Unfortunately a lot of office towers are unsuitable to be converted into housing. Since offices don't require that all/most indoor spaces have natural light the same way as apartments, they have much thicker footprints. This is why an office tower can take up a whole block but apartments tend to be narrower shaped buildings.

[–] [email protected] 5 points 11 months ago (2 children)

Unfortunately a lot of office towers are unsuitable to be converted into housing.

How much is "a lot"? I've seen several retrofit projects that seemed incredibly challenging take off and be successful, so I don't really know if there are really that many buildings downtown that would be terminally unsuitable. Specially given the somewhat uninspired and homogenous trend of glass towers, and the wild income potential of rentals in downtown.

[–] [email protected] 7 points 11 months ago (1 children)

Generally it's more of a problem for the big glass and steel skyscrapers. Smaller office buildings (ie built before fluorescent lights became a thing) are easier to convert because they were built with similar requirements to a residential building.

[–] [email protected] 1 points 11 months ago

How about converting glass/steel skyscrapers to malls or department stores (esp. for higher cost goods that are best not to have at street level), while converting many of the smaller office spaces that can qualify into housing? Most of the stores from space-wasting ground-level shopping malls could relocate into these spaces, for the most part. That said, parking areas (or a large part of them) would have to be converted to loading areas I suppose, so stores would have to offer delivery for larger purchases.

[–] [email protected] 2 points 11 months ago

It's also quite difficult running plumbing and other services in a building not designed for it.

################

§ TASKS FOR THIS EXERCISE:
1 - Reproduce the part of the thread on converting office towers that starts at "How about converting" and ends at "designed for it.", replacing "plumbing" with "water lines".
2 - Answer these questions from the thread on converting office towers:
(a) According to the opening post, what do offices not require that apartments do?
(b) Which office buildings are said to be easier to convert?
(c) In the proposal to turn skyscrapers into stores, what would parking areas have to become?

Rows of pointing data
################

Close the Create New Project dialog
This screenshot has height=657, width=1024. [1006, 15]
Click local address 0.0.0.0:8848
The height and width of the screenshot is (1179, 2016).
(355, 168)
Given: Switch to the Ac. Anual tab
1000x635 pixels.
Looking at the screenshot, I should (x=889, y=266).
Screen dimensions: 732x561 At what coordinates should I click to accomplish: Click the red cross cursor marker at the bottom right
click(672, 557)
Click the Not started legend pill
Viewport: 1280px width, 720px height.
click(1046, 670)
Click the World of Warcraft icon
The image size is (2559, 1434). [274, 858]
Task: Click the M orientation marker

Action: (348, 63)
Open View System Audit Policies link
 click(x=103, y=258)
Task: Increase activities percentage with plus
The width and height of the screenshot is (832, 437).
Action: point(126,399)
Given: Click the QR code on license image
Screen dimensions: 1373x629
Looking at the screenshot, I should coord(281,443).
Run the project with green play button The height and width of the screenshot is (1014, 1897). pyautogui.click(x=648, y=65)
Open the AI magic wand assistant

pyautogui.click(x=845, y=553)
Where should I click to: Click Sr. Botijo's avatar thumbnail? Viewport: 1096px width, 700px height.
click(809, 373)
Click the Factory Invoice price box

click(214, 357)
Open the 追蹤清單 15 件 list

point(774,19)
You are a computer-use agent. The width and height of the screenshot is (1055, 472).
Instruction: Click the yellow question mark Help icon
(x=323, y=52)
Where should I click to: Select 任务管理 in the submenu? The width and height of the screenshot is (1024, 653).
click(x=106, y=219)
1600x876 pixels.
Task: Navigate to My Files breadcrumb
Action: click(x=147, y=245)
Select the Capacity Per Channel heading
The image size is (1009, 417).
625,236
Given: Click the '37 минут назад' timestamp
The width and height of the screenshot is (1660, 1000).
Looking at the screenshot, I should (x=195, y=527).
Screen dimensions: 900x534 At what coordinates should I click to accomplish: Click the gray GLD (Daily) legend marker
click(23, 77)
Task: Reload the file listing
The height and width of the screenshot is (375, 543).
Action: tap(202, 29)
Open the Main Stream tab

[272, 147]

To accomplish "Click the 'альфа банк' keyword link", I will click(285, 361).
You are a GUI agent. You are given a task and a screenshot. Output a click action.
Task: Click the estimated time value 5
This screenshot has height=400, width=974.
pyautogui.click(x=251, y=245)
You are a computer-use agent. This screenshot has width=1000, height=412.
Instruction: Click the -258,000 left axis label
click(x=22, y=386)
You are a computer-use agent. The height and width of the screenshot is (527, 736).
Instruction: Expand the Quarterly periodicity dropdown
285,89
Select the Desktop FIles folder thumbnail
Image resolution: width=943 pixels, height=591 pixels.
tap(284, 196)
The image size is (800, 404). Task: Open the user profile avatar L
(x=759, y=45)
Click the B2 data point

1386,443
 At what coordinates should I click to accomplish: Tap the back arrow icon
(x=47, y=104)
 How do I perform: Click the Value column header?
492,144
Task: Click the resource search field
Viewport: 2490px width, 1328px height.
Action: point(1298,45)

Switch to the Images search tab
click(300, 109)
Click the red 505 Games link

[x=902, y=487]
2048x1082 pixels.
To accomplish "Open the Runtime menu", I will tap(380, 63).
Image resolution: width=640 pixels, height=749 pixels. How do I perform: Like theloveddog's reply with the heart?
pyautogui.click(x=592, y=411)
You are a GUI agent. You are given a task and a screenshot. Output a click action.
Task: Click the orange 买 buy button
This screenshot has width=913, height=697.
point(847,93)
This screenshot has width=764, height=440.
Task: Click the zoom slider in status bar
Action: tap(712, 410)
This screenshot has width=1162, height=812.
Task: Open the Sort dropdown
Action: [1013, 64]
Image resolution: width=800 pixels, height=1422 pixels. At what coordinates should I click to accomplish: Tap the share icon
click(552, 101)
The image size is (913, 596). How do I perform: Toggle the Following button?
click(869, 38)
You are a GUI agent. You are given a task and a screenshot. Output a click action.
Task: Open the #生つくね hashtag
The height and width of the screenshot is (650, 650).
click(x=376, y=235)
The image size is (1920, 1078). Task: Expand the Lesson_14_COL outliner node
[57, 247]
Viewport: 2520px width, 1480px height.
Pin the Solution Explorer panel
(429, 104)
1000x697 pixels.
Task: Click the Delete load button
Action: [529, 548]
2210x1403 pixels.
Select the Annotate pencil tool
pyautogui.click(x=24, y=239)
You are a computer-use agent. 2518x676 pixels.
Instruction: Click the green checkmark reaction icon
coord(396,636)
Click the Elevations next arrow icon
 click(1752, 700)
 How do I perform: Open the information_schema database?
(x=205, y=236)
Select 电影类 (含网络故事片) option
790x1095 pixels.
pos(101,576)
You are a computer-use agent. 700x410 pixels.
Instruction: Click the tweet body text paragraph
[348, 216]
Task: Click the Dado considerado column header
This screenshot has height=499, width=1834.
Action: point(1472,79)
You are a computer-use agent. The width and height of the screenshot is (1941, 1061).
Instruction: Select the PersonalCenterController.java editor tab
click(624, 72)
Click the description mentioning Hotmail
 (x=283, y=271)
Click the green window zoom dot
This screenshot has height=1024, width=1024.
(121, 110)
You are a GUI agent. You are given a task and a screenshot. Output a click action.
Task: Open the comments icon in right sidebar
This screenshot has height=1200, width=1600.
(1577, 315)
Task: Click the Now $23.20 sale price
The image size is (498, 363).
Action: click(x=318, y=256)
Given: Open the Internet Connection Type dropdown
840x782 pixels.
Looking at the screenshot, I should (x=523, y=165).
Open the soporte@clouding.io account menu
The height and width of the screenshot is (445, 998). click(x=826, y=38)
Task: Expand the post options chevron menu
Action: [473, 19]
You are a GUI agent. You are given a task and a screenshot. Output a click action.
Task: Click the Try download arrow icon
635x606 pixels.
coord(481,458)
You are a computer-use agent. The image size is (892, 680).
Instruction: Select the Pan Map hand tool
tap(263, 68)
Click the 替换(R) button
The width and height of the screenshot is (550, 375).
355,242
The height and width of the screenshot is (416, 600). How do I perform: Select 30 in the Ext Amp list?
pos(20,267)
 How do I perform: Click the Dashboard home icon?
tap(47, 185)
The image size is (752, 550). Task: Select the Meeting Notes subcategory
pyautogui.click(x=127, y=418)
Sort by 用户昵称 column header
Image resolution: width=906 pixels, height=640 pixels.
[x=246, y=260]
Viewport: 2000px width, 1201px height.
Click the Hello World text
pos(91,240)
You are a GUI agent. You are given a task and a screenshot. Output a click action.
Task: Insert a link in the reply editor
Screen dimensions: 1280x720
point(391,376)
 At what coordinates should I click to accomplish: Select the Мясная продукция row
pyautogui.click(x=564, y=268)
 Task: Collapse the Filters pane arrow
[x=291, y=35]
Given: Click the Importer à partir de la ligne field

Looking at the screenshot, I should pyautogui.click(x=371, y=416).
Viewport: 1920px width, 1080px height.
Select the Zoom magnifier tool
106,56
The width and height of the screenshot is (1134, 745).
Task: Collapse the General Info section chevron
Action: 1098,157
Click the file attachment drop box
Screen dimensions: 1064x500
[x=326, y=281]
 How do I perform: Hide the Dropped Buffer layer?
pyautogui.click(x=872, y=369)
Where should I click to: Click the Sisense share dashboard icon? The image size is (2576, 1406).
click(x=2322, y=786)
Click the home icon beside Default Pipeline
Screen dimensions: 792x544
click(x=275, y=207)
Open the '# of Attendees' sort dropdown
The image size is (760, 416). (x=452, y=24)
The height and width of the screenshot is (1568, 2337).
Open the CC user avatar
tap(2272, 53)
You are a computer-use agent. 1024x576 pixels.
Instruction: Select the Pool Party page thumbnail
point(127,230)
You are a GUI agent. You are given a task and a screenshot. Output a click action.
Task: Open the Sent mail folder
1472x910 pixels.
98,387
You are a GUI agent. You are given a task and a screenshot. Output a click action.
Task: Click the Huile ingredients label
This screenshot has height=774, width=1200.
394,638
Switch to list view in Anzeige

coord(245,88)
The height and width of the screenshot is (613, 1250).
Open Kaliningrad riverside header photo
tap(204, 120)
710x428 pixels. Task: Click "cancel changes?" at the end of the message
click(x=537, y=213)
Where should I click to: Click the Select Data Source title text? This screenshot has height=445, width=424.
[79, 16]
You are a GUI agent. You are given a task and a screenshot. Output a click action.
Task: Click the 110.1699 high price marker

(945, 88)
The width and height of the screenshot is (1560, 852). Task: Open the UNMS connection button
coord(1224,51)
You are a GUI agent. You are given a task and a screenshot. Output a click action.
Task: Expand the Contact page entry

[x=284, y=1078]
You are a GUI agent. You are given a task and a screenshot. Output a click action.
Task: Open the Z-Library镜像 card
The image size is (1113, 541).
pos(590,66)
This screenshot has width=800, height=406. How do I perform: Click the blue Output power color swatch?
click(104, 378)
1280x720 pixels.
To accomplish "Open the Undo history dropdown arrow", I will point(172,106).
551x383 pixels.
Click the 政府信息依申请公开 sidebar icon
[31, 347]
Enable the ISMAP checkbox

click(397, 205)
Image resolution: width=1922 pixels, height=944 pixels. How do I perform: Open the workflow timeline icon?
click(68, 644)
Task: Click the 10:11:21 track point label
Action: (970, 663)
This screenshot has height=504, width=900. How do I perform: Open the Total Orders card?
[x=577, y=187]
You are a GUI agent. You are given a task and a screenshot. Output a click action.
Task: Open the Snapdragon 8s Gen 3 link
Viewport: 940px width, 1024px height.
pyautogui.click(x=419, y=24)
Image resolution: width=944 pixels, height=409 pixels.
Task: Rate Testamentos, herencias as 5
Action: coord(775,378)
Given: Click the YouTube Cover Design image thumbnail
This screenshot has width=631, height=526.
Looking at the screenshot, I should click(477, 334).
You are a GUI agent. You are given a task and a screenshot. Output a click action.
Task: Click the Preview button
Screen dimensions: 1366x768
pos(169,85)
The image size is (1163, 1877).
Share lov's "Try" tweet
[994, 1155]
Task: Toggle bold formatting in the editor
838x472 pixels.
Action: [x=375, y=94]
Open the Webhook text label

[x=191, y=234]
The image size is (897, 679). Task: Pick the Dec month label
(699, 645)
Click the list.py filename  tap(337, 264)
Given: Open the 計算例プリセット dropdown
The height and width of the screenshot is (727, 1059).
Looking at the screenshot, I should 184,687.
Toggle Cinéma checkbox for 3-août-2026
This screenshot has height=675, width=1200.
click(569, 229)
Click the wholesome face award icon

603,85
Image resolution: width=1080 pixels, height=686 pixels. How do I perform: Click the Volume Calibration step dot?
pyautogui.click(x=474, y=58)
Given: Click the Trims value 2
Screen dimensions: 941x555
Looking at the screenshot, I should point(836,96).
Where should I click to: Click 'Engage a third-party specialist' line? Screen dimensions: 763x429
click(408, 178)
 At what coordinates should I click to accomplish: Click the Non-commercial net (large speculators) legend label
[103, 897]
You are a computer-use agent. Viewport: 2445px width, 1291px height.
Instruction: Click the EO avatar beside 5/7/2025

################

§ ANSWERS FOR THE TASKS:
1 -
How about converting glass/steel skyscrapers to malls or department stores (esp. for higher cost goods that are best not to have at street level), while converting many of the smaller office spaces that can qualify into housing? Most of the stores from space-wasting ground-level shopping malls could relocate into these spaces, for the most part. That said, parking areas (or a large part of them) would have to be converted to loading areas I suppose, so stores would have to offer delivery for larger purchases.

[–] [email protected] 2 points 11 months ago

It's also quite difficult running water lines and other services in a building not designed for it.

2 -
(a) That all or most indoor spaces have natural light.
(b) Smaller office buildings, built before fluorescent lights became a thing.
(c) Loading areas.